Figure 4. Apaf-1 inhibitors provide protection in an in vivo animal ischemic induced acute kidney injury model.

(A) Cell survival and caspase-3 activity in cell lysates from LLC-PK-1 cells measured after 24 h hypoxia/hypercapnia plus 24 h normoxia in the absence or presence of Apaf-1 inhibitor (10 µM) (mean ± SD; n = 3). (B) Transcriptional regulation of Apaf-1 and Bnip-3 were analyzed by RT-qPCR in LLC-PK-1 cells. mRNA levels were compared in hypoxia/hypercapnia (Hx) versus normoxia (Nx) conditions after SVT016448 treatment (mean ± SD; n = 3). (C) Intraperitoneal injection of SVT016448 (10 mg/Kg) decreases caspase activity in a renal hot ischemia in vivo model. A representative image of the immunofluorescence of active caspase-3 (left panel) and mean grey value quantification (right panel) (mean ± SD, n = 5).
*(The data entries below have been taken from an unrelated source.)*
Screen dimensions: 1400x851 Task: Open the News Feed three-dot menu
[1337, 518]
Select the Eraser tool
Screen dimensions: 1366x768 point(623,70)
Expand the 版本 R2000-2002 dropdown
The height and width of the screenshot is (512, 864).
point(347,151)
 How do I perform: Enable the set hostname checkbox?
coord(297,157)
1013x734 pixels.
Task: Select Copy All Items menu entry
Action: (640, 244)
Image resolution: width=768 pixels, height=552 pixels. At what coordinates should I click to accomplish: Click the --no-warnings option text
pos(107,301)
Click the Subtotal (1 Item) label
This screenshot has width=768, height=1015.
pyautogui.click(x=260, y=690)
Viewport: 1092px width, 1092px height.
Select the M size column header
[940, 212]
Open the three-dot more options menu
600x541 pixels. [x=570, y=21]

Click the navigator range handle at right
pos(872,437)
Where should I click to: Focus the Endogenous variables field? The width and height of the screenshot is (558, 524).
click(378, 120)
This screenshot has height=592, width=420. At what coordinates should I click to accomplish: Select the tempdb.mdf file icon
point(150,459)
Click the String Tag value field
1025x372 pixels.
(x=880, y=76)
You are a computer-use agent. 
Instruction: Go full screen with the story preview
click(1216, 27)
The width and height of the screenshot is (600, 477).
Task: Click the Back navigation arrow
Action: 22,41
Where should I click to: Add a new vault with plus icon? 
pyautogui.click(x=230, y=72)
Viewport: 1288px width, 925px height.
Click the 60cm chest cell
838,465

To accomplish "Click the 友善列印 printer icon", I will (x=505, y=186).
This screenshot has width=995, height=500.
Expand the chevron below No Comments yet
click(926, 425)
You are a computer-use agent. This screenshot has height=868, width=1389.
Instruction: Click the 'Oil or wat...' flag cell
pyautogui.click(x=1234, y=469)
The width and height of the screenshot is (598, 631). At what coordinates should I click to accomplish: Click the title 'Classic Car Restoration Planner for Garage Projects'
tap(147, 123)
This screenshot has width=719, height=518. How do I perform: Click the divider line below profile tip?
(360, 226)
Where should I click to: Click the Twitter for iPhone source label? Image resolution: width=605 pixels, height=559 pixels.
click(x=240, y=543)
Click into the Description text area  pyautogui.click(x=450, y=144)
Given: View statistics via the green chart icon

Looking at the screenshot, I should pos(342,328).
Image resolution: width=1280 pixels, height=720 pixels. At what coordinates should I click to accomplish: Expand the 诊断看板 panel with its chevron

Asterisks represent significant differences relative to ischemia treatment as determined by one-way ANOVA test with Bonferroni’s multiple comparison post-test (*p<0.05). (D) Damaged tissue decreases in the presence of the Apaf-1 inhibitor, as determined by histopathological evaluation. (E) SVT016448 treatment-dependent decrease in Apaf-1 mRNA levels, as analyzed by RT-qPCR.